EXERCISE TASKS:
**A)** Name every person mentioned in the column on housing prices, including its author.
**B)** Translate this sentence from the housing price column into Spanish: "Five years ago, the median price was about $600,000."
**C)** Continue the column on California housing prices, picking up after its final sentence.

PAGE EXTRACT:
>> START
Sunday, October 20, 2024

FALSELY BLAMING THE UNDOCUMENTED WON’T SOLVE HOUSING PRICE CRISIS

 

CALIFORNIA FOCUS

1720 OAK STREET, SANTA MONICA, CALIFORNIA 90405
FOR RELEASE: TUESDAY, NOVEMBER 5, 2024 OR THEREAFTER

 

BY THOMAS D. ELIAS

“FALSELY BLAMING THE UNDOCUMENTED WON’T SOLVE HOUSING PRICE CRISIS”

 

No one who has looked at multiple listings of homes for sale anywhere in this country can doubt there’s a price crisis. That’s especially true in California, where the median price of homes sold in the last year topped $900,000.

 

This means almost half the homes sold here went for more than the mystical million-dollar figure. Five years ago, the median price was about $600,000. That is major league price inflation, which began while Donald Trump was president and continued steadily under Joe Biden.

 

Ohio Sen. J.D. Vance says we should blame much of this on undocumented immigrants. They are, the Republican vice presidential candidate claimed in his debate with Democratic counterpart Tim Walz, the governor of Minnesota, “one of the most significant drivers of home prices in this country.”

 

He was taken seriously when claiming with a straight face that illegals, most of whom arrive at the southern border penniless or nearly so, are competing heatedly with American citizens for homes that cost, at a minimum, well above $100,000. It was an absurd claim, but has gone largely unchallenged.

 

“You’ve got housing,” Vance added, “that is totally unaffordable because we brought in millions of illegal immigrants to compete with Americans for scarce homes.”
>> END
DATA SHOWN:
>> START
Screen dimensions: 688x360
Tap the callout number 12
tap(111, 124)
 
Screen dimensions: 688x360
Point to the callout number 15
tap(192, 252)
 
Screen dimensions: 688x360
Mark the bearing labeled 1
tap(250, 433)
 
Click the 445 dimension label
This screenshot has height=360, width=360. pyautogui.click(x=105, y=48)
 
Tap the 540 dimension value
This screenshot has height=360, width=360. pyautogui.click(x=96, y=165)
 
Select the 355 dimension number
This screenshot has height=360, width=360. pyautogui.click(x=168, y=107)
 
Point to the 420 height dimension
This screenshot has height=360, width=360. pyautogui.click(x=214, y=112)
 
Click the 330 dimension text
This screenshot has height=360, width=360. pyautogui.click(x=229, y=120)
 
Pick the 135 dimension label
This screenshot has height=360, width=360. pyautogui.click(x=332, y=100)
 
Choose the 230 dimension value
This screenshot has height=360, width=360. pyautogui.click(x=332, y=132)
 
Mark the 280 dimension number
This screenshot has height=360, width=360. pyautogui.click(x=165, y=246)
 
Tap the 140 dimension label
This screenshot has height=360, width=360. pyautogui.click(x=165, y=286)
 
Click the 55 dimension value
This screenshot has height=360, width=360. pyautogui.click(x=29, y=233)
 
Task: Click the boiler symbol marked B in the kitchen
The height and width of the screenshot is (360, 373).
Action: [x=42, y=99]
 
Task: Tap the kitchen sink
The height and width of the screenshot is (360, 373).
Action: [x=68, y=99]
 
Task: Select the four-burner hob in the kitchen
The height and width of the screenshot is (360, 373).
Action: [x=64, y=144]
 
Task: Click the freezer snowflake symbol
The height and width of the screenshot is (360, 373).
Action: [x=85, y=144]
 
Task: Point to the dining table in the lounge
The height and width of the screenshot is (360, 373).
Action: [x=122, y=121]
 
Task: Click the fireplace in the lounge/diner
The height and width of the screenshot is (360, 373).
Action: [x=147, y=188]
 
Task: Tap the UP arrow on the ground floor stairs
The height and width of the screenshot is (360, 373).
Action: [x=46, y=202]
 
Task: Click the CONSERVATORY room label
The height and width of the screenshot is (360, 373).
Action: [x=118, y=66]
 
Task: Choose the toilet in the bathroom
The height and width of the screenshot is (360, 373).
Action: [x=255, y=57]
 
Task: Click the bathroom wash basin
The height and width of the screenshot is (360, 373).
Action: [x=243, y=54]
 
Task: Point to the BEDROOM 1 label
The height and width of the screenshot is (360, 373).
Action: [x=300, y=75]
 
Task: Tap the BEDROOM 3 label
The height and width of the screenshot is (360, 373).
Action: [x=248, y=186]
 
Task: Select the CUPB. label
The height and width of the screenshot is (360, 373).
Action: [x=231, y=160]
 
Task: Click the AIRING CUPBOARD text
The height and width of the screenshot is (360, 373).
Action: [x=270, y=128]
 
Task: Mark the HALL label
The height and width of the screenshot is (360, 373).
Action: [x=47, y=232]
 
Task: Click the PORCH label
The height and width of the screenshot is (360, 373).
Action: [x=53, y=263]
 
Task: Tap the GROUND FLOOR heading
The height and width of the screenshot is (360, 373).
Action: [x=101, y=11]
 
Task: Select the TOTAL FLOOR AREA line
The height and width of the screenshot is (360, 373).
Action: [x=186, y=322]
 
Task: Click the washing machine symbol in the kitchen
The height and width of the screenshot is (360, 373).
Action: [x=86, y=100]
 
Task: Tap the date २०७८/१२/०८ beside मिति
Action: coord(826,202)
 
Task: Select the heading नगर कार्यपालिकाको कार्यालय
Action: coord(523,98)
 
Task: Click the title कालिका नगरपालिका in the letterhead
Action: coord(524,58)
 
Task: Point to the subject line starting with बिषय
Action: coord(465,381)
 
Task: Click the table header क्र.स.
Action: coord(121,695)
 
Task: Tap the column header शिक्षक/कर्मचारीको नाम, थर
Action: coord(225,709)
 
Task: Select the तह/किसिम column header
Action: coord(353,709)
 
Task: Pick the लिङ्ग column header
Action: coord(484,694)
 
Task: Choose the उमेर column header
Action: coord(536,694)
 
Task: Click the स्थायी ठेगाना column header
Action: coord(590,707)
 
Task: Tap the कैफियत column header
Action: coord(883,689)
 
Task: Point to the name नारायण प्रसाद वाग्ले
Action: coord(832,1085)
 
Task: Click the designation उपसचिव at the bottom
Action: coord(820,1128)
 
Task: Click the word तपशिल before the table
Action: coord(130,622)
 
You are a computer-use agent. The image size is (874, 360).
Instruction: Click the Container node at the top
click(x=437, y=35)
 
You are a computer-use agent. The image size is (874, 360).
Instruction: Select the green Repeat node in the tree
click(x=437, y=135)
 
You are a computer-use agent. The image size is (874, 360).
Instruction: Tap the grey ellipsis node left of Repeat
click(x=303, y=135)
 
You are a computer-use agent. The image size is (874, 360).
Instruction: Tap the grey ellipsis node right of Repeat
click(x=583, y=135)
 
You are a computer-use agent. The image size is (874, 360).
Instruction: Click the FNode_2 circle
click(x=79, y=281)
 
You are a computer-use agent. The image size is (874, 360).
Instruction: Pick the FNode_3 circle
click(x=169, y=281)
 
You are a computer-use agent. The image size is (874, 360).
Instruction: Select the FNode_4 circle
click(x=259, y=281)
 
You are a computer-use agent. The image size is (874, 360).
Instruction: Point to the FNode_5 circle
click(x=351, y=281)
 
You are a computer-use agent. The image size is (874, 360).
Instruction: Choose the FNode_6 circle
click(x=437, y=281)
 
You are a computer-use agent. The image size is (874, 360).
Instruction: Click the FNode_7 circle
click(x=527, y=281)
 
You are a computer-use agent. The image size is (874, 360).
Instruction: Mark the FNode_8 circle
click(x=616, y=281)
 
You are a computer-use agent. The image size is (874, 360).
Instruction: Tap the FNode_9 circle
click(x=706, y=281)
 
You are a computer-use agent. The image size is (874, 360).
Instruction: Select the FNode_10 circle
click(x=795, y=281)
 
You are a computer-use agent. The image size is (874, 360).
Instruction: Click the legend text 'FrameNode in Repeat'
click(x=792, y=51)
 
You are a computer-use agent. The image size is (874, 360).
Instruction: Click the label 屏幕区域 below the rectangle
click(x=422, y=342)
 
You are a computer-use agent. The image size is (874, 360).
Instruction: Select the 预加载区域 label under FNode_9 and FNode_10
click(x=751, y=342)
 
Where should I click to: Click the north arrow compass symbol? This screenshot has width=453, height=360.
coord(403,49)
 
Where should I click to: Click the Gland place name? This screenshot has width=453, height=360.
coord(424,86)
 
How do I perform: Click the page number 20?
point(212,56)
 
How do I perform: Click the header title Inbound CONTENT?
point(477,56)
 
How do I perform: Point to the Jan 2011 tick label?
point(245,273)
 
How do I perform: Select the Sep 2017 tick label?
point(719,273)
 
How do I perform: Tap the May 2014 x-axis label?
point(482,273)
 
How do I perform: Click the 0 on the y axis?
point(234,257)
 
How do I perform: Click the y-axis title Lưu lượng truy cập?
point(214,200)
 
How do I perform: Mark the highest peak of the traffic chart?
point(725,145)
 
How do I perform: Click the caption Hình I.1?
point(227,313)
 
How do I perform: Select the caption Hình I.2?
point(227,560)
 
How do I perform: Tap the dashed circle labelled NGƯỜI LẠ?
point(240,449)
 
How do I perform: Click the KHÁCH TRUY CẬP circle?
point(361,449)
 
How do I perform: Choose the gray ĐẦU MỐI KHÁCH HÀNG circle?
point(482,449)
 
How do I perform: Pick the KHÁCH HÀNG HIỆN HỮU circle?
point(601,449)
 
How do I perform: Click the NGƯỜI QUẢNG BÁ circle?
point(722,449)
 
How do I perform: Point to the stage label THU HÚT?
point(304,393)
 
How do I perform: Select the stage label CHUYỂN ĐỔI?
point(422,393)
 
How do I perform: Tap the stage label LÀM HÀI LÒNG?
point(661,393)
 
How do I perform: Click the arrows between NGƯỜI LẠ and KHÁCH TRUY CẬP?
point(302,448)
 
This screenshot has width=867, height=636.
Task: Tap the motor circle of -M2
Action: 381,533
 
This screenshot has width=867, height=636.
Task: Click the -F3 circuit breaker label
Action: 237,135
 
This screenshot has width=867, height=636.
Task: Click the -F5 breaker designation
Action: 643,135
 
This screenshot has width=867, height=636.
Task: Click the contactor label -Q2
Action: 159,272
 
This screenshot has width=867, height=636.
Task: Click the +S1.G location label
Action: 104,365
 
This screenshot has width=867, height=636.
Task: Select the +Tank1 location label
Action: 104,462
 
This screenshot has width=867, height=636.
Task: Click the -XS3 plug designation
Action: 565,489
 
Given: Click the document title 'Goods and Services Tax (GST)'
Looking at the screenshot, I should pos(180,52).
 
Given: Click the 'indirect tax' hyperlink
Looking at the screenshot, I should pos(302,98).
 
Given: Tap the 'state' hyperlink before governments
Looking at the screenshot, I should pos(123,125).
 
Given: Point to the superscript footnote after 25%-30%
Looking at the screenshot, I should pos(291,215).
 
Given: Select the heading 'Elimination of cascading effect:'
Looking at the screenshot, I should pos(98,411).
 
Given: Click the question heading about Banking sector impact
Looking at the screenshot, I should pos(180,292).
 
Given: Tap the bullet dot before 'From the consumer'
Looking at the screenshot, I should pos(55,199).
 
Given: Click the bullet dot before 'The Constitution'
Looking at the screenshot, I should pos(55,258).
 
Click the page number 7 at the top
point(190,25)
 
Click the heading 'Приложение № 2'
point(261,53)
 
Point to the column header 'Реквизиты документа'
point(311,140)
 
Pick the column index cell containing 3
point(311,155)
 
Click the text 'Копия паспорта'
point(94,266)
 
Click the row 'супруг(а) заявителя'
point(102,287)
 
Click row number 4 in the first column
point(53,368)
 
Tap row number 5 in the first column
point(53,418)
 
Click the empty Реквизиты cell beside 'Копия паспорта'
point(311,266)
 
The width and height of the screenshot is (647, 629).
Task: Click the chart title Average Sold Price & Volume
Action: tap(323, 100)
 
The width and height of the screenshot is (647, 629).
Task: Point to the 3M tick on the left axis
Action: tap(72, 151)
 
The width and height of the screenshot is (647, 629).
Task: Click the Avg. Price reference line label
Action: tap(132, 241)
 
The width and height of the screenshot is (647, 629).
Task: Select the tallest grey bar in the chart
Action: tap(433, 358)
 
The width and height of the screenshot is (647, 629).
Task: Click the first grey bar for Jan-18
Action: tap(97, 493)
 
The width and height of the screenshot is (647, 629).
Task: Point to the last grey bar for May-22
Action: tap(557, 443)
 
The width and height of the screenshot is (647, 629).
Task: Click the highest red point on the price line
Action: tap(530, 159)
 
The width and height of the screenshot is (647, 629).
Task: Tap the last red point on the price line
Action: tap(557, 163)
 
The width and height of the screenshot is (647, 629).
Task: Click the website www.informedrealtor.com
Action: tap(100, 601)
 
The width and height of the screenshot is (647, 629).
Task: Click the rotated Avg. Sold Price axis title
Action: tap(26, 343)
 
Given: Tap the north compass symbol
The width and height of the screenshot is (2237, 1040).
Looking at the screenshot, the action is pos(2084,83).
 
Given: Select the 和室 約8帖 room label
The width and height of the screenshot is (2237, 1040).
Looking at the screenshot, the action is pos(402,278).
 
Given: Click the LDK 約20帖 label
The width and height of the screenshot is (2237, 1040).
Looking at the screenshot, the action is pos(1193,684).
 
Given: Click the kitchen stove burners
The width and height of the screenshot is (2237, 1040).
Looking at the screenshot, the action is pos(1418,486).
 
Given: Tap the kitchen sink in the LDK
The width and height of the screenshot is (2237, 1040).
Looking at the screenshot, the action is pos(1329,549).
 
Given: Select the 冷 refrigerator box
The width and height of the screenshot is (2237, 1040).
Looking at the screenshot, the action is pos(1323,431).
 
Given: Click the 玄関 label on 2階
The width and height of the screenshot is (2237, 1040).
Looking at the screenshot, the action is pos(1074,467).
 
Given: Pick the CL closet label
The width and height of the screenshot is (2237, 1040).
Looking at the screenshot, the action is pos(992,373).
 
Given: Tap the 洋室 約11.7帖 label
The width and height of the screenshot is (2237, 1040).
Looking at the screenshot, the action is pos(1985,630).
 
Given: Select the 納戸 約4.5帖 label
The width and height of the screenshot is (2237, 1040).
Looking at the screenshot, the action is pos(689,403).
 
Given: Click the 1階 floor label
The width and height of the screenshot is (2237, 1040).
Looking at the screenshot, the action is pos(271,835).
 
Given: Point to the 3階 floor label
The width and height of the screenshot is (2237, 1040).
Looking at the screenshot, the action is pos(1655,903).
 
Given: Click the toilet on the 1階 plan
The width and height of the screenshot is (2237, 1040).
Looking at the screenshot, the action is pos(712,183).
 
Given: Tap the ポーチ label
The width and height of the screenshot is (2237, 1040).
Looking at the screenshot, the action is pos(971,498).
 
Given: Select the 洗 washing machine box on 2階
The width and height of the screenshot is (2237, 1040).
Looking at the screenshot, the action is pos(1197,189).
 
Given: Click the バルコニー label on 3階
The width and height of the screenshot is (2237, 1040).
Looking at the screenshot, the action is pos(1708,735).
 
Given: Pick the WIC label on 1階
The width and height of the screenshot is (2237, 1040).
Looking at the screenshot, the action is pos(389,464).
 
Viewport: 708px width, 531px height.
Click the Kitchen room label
>> END
TASK-BY-TASK RESULTS:
**A)**
Thomas D. Elias
Donald Trump
Joe Biden
J.D. Vance
Tim Walz

**B)** Hace cinco años, el precio mediano era de aproximadamente 600.000 dólares.

**C)**
That’s a tad hard to believe if you’ve ever seen undocumented immigrants living eight to a room in low-priced motel rooms in virtually every part of California.

 

Similarly, Vance claims the handling of undocumented children at the border became sloppier after Trump's term, insisting that more than 320,000 illegal immigrant children are now unaccounted for. Many, he claimed, are used as “mules” to carry drugs for Latin-American cartels. He offered no evidence for any of this.

 

In fact, the government says the actual figure is more like 80,000 untracked children. The rise in unauthorized immigration of unaccompanied children began in 2014, with its growth continual ever since. During 2023, more than 113,000 such children were released to sponsors (statistics from the Washington, D.C.-based Migration Policy Institute include all counties receiving at least 50 children per year), while in the first quarter of this year, the number was about 61,000, suggesting a doubling of undocumented children going to American sponsors in just one year.

 

By comparison, when Trump held office during 2019, more than 320,000 cases involving unaccompanied undocumented children were referred for resolution hearings. That number oddly coincides with the quantity of kids whose whereabouts Vance claimed are now unknown.

 

The figures are clearly rising, even though this phenomenon has received little publicity, and Vance gave no indication where his number originated. Regardless, unaccompanied immigrant children are not bidding on many homes.

 

The Vance claims were part of a politically motivated drive to make illegal immigration an even more potent issue than it long has been. Linking illegal immigrants to increased housing prices was an attempt to combine two serious issues.

 

But it totally contradicts past Republican claims that any significant presence of the undocumented in a neighborhood will drive housing prices down. Vance did not explain how the same people can simultaneously drive real estate costs both up and down. This is about as plausible as arguing that dirt-poor illegal immigrants can somehow compete to buy homes at current prices.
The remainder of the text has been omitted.